Copy exactly, please, the lines of the data from its start through the line containing "The image size is (819, 1456).".

◇ ◇ ◇ ◇ ◇ ◇ ◇

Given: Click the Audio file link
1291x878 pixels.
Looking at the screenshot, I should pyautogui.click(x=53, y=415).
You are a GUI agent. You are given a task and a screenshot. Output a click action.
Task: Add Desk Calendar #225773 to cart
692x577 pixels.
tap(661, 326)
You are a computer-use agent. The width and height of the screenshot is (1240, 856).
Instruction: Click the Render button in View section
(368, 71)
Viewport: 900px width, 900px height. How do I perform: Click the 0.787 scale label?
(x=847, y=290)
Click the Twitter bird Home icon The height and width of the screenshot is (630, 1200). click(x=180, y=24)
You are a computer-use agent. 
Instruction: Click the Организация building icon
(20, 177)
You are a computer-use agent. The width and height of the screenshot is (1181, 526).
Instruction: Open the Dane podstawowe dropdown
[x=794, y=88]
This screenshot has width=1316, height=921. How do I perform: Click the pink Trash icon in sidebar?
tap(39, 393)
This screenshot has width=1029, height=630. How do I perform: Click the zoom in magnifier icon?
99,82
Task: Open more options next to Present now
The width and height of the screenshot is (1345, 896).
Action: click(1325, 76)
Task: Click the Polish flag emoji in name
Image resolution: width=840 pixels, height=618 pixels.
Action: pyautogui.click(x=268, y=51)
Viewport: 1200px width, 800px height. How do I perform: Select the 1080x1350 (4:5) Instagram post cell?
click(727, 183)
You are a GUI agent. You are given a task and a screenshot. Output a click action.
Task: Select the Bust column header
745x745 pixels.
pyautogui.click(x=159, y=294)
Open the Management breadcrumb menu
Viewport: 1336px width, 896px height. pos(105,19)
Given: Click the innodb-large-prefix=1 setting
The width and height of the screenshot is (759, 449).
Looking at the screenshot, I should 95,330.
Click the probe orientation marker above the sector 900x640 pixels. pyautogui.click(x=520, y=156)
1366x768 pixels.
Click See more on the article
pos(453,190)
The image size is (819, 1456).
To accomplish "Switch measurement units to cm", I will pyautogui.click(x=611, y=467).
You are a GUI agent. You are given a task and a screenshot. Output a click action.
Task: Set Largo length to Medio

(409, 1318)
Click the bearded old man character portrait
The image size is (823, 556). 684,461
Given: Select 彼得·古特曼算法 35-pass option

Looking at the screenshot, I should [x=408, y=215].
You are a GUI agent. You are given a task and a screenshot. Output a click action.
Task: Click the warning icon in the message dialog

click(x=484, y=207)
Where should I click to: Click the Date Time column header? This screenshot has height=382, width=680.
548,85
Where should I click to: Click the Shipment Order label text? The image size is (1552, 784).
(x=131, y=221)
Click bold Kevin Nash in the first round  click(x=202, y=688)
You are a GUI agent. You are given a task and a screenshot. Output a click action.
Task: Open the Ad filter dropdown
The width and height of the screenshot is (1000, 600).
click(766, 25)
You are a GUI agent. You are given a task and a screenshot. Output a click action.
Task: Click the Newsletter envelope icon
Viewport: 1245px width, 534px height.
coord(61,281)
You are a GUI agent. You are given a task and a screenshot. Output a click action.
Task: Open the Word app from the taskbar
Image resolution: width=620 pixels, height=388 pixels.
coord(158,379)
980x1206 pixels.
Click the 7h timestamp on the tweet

◇ ◇ ◇ ◇ ◇ ◇ ◇

_Exercise answer_
Given: Click the Audio file link
1291x878 pixels.
Looking at the screenshot, I should pyautogui.click(x=53, y=415).
You are a GUI agent. You are given a task and a screenshot. Output a click action.
Task: Add Desk Calendar #225773 to cart
692x577 pixels.
tap(661, 326)
You are a computer-use agent. The width and height of the screenshot is (1240, 856).
Instruction: Click the Render button in View section
(368, 71)
Viewport: 900px width, 900px height. How do I perform: Click the 0.787 scale label?
(x=847, y=290)
Click the Twitter bird Home icon The height and width of the screenshot is (630, 1200). click(x=180, y=24)
You are a computer-use agent. 
Instruction: Click the Организация building icon
(20, 177)
You are a computer-use agent. The width and height of the screenshot is (1181, 526).
Instruction: Open the Dane podstawowe dropdown
[x=794, y=88]
This screenshot has width=1316, height=921. How do I perform: Click the pink Trash icon in sidebar?
tap(39, 393)
This screenshot has width=1029, height=630. How do I perform: Click the zoom in magnifier icon?
99,82
Task: Open more options next to Present now
The width and height of the screenshot is (1345, 896).
Action: click(1325, 76)
Task: Click the Polish flag emoji in name
Image resolution: width=840 pixels, height=618 pixels.
Action: pyautogui.click(x=268, y=51)
Viewport: 1200px width, 800px height. How do I perform: Select the 1080x1350 (4:5) Instagram post cell?
click(727, 183)
You are a GUI agent. You are given a task and a screenshot. Output a click action.
Task: Select the Bust column header
745x745 pixels.
pyautogui.click(x=159, y=294)
Open the Management breadcrumb menu
Viewport: 1336px width, 896px height. pos(105,19)
Given: Click the innodb-large-prefix=1 setting
The width and height of the screenshot is (759, 449).
Looking at the screenshot, I should 95,330.
Click the probe orientation marker above the sector 900x640 pixels. pyautogui.click(x=520, y=156)
1366x768 pixels.
Click See more on the article
pos(453,190)
The image size is (819, 1456).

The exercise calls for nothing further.